::: Excerpted records :::

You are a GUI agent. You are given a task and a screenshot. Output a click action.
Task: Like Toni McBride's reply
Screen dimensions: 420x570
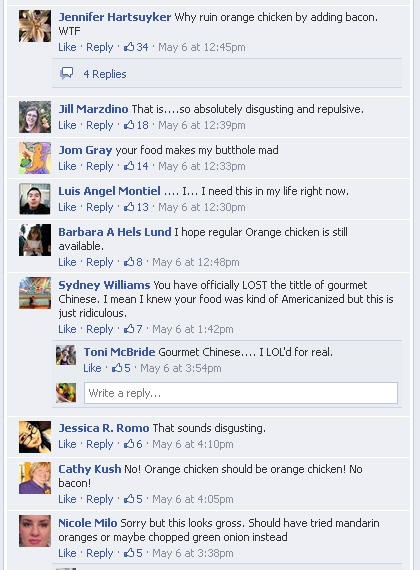tap(92, 368)
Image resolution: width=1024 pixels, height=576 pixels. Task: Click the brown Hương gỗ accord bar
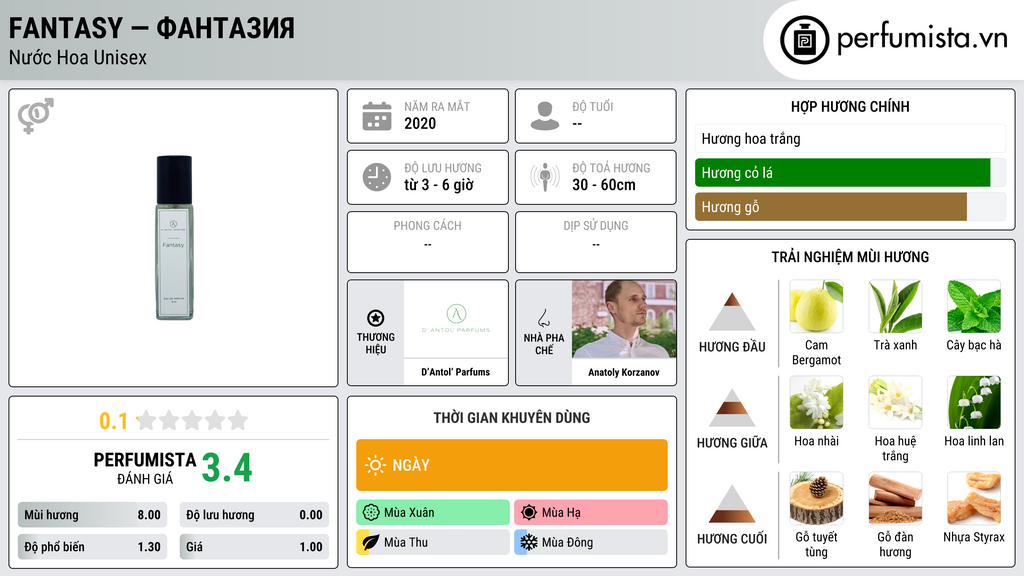click(x=831, y=207)
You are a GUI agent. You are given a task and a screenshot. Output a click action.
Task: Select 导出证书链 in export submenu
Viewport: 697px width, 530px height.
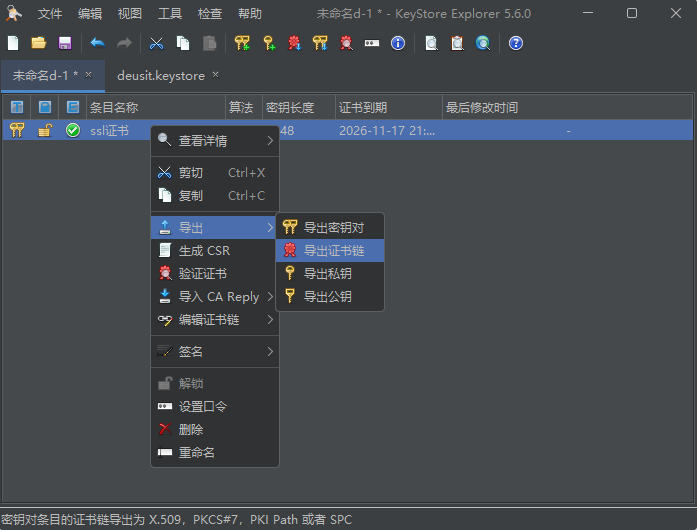[x=333, y=250]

:::

**Problem:**
Only the lines from the one holding "Task: Select 导出证书链 in export submenu" to the last line of the entries above should be printed, exactly as they appear and with no pictures.

**Task response:**
Task: Select 导出证书链 in export submenu
Viewport: 697px width, 530px height.
[x=333, y=250]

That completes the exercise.